The fundamental problem of causal inference is that we can never observe both potential outcomes for the same individual. Each person either receives the treatment or does not; the counterfactual outcome is forever unobservable. This makes causal inference a missing data problem that cannot be solved by larger datasets or more powerful models — it requires assumptions about the data-generating process. Randomization solves the problem by ensuring treatment assignment is independent of potential outcomes, making the naive comparison unbiased. When randomization is not possible, observational methods (Chapters 16-19) provide alternatives under stronger assumptions.
Prediction models that exploit confounded associations are not just causally wrong — they are fragile. Confounded features create associations that are contingent on the specific distribution of confounders in the training data. When the population changes (new patient demographics, new user segments, new market conditions), the confounded associations break and the model's performance degrades. Models built on causal features — those that directly cause the outcome — generalize better under distribution shift.
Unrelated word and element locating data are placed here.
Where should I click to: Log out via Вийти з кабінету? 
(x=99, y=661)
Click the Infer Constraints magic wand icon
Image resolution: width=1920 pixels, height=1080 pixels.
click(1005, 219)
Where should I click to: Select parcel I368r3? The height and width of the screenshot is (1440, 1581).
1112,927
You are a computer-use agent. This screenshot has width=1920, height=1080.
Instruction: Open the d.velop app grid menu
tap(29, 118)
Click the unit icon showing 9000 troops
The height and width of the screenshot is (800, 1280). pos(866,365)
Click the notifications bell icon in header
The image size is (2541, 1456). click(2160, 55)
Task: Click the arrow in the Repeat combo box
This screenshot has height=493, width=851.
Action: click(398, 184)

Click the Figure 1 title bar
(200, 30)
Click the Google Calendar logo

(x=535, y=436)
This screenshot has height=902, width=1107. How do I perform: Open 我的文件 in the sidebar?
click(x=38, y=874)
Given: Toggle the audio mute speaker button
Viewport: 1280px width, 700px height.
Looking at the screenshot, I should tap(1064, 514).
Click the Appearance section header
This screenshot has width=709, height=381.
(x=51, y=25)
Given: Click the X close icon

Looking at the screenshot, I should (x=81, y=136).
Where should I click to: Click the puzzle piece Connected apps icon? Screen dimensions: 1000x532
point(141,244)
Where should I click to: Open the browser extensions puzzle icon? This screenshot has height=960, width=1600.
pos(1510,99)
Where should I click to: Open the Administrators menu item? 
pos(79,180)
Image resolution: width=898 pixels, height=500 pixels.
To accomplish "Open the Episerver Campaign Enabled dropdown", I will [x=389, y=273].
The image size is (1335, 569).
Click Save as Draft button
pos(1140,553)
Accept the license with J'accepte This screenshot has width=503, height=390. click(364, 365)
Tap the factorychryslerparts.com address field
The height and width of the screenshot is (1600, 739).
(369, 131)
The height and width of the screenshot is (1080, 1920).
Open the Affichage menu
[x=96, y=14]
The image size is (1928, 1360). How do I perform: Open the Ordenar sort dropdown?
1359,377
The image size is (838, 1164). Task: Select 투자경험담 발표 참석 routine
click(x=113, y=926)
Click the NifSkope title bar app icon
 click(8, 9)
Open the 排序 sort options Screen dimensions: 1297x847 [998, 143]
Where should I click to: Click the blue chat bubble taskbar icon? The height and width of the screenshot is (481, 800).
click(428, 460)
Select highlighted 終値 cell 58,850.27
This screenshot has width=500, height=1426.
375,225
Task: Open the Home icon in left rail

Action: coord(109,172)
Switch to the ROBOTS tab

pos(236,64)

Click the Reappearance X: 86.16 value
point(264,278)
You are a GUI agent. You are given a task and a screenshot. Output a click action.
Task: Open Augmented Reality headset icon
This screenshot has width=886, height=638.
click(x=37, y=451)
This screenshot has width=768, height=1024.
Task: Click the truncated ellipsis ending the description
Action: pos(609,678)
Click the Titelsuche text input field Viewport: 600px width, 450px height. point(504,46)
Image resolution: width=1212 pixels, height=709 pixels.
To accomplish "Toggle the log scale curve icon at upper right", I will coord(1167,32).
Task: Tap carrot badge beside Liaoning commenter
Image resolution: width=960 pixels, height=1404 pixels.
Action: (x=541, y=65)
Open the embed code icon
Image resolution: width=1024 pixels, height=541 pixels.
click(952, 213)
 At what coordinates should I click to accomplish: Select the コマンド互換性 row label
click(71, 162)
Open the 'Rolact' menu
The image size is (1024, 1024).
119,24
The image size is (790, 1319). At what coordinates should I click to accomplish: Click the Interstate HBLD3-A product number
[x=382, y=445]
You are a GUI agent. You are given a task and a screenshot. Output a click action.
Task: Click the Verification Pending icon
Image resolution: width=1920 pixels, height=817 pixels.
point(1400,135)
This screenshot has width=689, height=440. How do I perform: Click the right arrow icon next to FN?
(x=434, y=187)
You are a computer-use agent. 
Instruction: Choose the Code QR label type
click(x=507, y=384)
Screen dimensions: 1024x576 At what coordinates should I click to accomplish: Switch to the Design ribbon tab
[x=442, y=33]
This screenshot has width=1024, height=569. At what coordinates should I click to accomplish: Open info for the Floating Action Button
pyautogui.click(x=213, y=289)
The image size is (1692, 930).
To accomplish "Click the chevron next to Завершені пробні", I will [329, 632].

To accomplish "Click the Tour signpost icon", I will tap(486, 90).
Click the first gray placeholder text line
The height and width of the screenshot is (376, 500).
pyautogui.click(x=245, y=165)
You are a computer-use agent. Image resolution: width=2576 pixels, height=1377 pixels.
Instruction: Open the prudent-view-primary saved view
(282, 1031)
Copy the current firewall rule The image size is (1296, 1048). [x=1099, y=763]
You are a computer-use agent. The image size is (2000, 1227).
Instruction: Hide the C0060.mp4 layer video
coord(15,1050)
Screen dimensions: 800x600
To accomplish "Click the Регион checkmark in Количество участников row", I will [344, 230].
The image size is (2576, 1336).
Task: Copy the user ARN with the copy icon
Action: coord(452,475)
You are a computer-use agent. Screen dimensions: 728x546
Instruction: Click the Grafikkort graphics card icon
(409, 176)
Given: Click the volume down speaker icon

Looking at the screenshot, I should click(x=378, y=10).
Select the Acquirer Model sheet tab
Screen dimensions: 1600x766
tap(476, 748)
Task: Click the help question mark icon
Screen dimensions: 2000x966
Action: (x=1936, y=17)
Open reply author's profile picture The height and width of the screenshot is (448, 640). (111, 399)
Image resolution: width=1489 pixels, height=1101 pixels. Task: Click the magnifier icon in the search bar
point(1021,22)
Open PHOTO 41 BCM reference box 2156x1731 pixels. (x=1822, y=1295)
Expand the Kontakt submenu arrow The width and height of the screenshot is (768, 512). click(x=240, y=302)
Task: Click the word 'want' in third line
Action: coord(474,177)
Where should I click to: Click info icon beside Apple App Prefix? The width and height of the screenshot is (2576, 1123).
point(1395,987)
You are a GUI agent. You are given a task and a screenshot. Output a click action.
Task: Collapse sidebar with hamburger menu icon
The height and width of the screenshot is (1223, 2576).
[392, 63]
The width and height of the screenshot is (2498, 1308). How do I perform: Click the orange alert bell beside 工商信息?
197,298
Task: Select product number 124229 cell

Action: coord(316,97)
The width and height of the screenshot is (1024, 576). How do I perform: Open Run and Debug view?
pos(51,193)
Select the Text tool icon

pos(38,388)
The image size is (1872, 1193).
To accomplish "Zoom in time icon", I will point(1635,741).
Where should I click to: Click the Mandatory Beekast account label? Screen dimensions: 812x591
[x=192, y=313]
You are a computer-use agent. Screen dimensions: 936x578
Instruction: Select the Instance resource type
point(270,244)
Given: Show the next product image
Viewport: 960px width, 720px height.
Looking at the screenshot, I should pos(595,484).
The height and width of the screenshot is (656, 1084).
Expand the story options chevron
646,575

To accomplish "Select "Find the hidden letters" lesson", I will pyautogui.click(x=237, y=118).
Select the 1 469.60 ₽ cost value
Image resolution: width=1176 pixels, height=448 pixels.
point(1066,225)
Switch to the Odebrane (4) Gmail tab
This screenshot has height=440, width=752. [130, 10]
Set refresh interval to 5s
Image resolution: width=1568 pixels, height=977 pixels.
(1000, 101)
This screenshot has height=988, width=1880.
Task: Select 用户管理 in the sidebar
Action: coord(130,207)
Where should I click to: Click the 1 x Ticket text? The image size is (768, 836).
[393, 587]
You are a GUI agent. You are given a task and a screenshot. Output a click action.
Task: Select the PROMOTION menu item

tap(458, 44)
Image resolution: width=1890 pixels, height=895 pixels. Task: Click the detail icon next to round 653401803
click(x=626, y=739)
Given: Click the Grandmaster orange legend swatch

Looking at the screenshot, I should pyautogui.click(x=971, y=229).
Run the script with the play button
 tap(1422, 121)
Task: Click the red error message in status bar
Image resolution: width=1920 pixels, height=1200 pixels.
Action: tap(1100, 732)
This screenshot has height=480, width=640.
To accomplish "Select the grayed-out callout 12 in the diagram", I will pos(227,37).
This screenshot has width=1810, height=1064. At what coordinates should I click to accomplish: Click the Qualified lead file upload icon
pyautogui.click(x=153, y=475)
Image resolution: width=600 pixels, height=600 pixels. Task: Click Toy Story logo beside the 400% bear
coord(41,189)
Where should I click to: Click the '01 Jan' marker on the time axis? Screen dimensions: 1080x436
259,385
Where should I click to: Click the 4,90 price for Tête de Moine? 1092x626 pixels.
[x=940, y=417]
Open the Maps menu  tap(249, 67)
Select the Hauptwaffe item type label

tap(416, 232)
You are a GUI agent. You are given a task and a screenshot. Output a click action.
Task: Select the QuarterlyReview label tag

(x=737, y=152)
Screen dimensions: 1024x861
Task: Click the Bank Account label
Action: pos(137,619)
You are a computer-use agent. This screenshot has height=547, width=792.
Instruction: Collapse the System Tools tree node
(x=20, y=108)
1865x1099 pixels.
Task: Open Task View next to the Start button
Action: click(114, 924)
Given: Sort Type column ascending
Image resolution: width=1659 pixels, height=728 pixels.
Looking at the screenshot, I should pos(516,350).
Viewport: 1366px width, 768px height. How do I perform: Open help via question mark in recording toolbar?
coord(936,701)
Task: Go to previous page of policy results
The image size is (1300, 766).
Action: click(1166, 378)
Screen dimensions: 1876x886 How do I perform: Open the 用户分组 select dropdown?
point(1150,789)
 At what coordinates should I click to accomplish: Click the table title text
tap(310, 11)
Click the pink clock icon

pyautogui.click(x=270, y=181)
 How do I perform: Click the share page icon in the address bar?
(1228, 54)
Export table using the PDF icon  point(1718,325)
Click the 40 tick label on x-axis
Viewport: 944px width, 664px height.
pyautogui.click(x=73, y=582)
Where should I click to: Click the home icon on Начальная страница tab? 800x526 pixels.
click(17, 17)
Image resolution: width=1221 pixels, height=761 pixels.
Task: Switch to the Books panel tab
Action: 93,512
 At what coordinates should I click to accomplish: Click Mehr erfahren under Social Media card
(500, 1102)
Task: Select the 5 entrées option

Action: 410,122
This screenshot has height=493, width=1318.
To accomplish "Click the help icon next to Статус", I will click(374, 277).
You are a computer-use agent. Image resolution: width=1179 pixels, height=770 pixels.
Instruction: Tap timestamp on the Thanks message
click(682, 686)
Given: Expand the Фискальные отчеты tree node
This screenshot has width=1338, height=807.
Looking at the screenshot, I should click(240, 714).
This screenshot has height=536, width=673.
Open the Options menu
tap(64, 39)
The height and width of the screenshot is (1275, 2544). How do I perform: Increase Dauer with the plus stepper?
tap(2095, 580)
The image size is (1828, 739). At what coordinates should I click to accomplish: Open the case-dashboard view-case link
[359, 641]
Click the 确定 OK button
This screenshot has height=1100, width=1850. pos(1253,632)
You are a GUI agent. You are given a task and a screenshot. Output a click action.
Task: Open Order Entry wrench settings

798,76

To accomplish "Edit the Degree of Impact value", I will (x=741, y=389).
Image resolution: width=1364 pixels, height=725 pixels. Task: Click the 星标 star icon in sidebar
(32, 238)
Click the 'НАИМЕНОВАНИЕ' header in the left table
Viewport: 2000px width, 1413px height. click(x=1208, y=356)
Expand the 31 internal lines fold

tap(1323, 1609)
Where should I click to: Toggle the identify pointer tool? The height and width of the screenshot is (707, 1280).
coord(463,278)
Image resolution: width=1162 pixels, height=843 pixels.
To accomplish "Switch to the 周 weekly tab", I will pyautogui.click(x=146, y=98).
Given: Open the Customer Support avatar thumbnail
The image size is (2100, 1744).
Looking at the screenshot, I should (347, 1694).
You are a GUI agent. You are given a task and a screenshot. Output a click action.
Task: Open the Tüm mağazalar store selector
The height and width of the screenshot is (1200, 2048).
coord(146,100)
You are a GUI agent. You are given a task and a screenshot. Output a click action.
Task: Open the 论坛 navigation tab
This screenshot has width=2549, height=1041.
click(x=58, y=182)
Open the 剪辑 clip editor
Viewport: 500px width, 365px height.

Standard offline evaluation of recommendation systems measures predictive accuracy, not causal impact. A model that perfectly predicts organic engagement (what users would do without recommendations) achieves excellent offline metrics but creates zero incremental value. The StreamRec case study shows that roughly 41% of observed engagement on recommended items is organic. Optimizing for total engagement rather than incremental engagement leads the recommendation system to take credit for existing behavior rather than creating new value.
Before building any model that will inform a decision, ask: does this decision require a causal answer? If the analysis will inform an action — treating patients, changing recommendations, allocating resources, modifying prices — the decision almost certainly requires causal reasoning. The causal question checklist (Section 15.11) provides a structured framework: identify the treatment, the outcome, the confounders, whether randomization is feasible, and what assumptions you are making. This discipline is the entry point to Part III's methodology (potential outcomes, causal graphs, estimation methods, causal ML).